Electroencephalography Oscillations During Prehypnosis and Hypnosis in Subjects With High and Low Dissociative Experiences.
Hoda Taghilou, Mazaher Rezaei, Mohammad Ali Nazari, Alireza Valizadeh
Basic and clinical neuroscience January 1, 2025 DOI: 10.32598/bcn.2023.1206.2
Summary
Hypnosis reveals distinct brain activity patterns linked to dissociative experiences. In a study with 20 participants scoring 6 or higher on the Stanford hypnotic susceptibility scale, EEG recordings showed that high dissociative (HD) and low dissociative (LD) individuals exhibited different brain connectivity during hypnosis.

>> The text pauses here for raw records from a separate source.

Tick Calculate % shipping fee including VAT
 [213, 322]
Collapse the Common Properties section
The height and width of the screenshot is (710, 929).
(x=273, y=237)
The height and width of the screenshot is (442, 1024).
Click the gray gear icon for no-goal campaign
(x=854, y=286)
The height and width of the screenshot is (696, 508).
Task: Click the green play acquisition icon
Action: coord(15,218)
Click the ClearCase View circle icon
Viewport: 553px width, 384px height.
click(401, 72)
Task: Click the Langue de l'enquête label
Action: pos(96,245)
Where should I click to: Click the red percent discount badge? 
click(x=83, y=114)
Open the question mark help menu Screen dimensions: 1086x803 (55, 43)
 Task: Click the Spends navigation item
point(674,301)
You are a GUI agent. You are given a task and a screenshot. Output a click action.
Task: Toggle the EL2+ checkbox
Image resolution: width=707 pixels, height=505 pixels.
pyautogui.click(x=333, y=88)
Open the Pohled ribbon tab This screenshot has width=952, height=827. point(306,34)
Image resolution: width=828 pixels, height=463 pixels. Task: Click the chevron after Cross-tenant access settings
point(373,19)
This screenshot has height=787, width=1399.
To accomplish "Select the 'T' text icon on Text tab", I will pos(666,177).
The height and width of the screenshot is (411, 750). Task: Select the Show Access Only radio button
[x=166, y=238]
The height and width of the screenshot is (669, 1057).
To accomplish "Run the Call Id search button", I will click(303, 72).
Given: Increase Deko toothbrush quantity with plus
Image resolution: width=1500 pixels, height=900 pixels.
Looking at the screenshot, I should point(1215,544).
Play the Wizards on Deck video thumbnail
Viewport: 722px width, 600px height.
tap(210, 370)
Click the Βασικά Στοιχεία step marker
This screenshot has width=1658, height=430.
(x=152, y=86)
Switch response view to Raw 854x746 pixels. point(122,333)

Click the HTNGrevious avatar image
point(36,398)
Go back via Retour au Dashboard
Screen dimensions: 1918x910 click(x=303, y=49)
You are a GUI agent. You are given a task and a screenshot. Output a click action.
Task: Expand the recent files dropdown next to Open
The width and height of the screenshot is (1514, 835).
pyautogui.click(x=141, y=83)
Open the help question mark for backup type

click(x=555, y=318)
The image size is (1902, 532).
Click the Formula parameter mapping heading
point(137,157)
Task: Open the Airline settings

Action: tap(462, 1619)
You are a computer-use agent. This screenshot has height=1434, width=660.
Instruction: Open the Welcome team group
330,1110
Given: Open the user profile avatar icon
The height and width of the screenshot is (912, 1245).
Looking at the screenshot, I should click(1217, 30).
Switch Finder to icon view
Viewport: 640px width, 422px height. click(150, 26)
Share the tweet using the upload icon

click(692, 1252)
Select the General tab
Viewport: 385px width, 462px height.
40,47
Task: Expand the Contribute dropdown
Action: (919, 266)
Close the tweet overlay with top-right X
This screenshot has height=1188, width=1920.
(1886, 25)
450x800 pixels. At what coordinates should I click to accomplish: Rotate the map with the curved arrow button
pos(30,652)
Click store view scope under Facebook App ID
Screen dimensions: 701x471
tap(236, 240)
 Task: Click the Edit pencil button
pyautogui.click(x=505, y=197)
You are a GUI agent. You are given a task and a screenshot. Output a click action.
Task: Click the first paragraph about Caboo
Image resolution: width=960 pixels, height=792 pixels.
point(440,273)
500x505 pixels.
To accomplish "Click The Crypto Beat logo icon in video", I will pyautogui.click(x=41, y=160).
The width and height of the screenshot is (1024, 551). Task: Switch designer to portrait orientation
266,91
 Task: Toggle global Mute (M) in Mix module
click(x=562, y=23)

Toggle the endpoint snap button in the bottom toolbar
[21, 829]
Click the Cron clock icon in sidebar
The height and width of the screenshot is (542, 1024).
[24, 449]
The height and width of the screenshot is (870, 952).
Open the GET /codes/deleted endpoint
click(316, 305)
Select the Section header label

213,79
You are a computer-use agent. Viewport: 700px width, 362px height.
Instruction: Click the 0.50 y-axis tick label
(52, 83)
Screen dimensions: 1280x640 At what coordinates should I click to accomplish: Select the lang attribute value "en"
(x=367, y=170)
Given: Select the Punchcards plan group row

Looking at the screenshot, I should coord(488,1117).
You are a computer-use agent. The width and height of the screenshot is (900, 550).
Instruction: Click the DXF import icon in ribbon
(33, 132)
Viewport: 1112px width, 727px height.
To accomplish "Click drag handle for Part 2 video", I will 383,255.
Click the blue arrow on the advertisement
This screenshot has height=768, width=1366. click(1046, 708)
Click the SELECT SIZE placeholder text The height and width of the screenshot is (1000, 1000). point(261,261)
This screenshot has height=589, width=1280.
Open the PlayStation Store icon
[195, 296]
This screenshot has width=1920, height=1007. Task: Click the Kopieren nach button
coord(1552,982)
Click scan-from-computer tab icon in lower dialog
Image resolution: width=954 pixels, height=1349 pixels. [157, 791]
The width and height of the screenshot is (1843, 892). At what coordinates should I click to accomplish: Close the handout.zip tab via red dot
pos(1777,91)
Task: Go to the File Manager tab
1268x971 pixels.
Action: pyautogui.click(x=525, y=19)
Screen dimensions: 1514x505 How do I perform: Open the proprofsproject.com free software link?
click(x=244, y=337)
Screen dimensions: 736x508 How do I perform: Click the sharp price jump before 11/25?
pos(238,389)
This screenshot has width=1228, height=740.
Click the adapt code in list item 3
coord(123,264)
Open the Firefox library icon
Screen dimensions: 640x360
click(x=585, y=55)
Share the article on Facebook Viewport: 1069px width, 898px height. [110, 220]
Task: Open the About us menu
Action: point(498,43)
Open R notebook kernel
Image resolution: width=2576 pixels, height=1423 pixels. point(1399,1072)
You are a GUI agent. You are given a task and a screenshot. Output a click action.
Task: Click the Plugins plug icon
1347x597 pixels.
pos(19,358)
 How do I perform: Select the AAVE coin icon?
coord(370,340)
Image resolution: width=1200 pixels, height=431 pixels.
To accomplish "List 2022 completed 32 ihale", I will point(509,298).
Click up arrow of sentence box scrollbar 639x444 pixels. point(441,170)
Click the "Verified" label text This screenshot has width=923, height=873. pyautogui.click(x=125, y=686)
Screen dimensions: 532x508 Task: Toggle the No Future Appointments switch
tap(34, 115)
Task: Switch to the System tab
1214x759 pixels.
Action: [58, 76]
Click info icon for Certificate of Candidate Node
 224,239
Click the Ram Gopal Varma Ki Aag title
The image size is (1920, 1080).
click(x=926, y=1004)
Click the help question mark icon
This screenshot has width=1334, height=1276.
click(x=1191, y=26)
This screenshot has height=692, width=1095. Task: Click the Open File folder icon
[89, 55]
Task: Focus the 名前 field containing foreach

Despite similar hypnotizability, HD and LD groups differed significantly in absolute power across delta, theta, alpha, beta, and gamma bands. These findings suggest that neural networks engaged during hypnosis are not the same for individuals prone to dissociation versus those who are not.
Abstract
Hypnosis is a multifaceted phenomenon that refers to suggestions for creating desirable behavior, experience, and physiological changes. Most electroencephalographic (EEG) research in hypnosis has allocated people into two groups of high and low hypnotizables. Hence, the empirical data are somewhat controversial, and there is no general agreement about the neurophysiology of hypnosis. On the other hand, the dissociation theory of hypnosis posits that people candidates for hypnosis are typically prone to dissociation, and individuals divide into two groups: High dissociative (HD) and low dissociative (LD). If this assumption is true, such a state should be visible as a distinct pattern of changes in absolute power and functional connectivity between brain districts after a hypnotic induction in high but not in LD suggestible. The final sample consisted of 20 participants who scored 6 or higher on the Stanford hypnotic susceptibility scale form C (SHSS: C). Then, we completed dissociative experiences scales (DES) on them. To assess the brain's electrical activity during hypnosis, a 19-channel EEG was recorded from 10 HD and 10 LD participants with their eyes closed before (baseline) and after the induction of hypnosis. We used EEG to measure absolute power and functional connectivity using coherence. We expected the two groups to have dissimilar EEG signal patterns despite equivalent hypnotizability. We found that in the delta, theta, alpha, beta, and gamma bands, both groups were different from the baseline to hypnosis. In addition, both groups showed different connectivity in hypnosis in four bands (delta, theta, alpha, and beta). These findings indicate that although the LD and HD groups had equal hypnotizability, the episodic prospection tasks did not involve the same neural networks in the two groups.